Deaf Representation in Fiction: A Conversation with Sarah Loudin Thomas

Hello, readers! It’s Rachael, and I’m here to share the conversation I had with Sarah Loudin Thomas about her new release, The Right Kind of Fool. As someone who has studied American Sign Language and Deaf culture over the years, I was thrilled when I found out Sarah would be writing this book, and I really wanted to learn more about her background and what went into her research process! I even got to model signs for her postcard—how exciting is that?

I hope you enjoy learning more about Sarah and her hero, Loyal!

About the Book:

When deaf teen Loyal Raines stumbles upon a dead body in the nearby river, his absentee father, Creed, is shocked the boy runs to him first. Pulled into the investigation, Creed discovers that it is the boy’s courage, not his inability to hear, that sets him apart, and he will have to do more than solve a murder if he wants to win his family’s hearts again.

Rachael: Thanks for chatting with me, Sarah! I’m curious, what inspired you to write The Right Kind of Fool?

Sarah: I was researching a completely different story about the unsolved murder of Mamie Thurman who was killed near Logan, WV, in 1932. As I was reading about it, I found an account that said her body was discovered by “a deaf, mute boy.” And my imagination was off and running! Who was he? What was it like to be deaf in a rural community where sign language wouldn’t have been commonly known? How did he tell the news and did he testify? I eventually found information about the trial that said he used “hand signs” in court. So I abandoned poor Mamie and made a thirteen-year-old deaf boy who is the hero of my story!

Rachael: I love how Loyal’s story drew you in! You’ve said before that the most remarkable thing about Loyal as a character isn’t his deafness. What would you say it is?

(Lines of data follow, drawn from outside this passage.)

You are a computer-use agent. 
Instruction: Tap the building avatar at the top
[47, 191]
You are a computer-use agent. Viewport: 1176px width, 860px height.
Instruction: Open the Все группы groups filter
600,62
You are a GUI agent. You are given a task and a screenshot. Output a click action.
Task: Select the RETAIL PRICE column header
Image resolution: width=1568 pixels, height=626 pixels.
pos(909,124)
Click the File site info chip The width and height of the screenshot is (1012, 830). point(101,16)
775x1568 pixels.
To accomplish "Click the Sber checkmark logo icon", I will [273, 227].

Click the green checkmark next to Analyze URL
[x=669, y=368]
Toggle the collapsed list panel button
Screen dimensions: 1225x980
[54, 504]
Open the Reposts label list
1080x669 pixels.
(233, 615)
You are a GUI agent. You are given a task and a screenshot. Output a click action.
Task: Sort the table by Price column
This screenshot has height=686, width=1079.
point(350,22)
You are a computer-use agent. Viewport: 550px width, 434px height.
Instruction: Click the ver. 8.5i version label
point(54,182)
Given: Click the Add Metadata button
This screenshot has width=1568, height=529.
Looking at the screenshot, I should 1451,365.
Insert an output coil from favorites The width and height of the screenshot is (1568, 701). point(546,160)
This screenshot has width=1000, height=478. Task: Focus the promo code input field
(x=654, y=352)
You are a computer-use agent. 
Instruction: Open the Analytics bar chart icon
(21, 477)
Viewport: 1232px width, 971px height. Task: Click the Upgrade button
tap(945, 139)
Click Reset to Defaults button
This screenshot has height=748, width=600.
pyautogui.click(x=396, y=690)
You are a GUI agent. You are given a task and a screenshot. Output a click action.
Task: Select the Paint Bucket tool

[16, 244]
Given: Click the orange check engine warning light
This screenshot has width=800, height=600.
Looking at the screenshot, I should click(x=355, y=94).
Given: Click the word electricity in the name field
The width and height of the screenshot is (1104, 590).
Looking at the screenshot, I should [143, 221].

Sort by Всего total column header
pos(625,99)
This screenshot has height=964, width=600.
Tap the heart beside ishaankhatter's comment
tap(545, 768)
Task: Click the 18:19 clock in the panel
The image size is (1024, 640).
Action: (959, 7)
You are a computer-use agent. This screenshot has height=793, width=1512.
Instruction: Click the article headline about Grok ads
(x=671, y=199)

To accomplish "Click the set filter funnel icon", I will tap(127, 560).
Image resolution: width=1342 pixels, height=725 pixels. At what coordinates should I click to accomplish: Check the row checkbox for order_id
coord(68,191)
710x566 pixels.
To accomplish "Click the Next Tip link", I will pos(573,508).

Sarah: Loyal is courageous, kind, and . . . well . . . loyal! He doesn’t think of himself as less than or handicapped because he’s deaf. He’s pretty confident about his abilities which just happen to be slightly different. And his goal is to demonstrate just how capable he is to the people he loves the most. And, I think, he’s pretty successful at it in the end!

Rachael: Loyal is amazing. It made me so happy to see you feature a deaf hero in your story! Why do you think deaf representation in fiction is important?

Sarah: If humans experience it, I think it’s fair game for representation in fiction. So much of storytelling is transporting the reader into another time or place or experience. It’s why we tell stories isn’t it? How many of us as kids tried walking around with our eyes closed to see what it’s like to be blind. Or with our hands over our ears to see what it’s like to be deaf. We have innate curiosity that I think can lead to understanding, empathy, and a deeper appreciation for each other. I love writing characters who are different from me so I can walk around in their shoes for a while! 

Rachael: That’s so true! Had you studied American Sign Language before writing this book? What inspired you to study it?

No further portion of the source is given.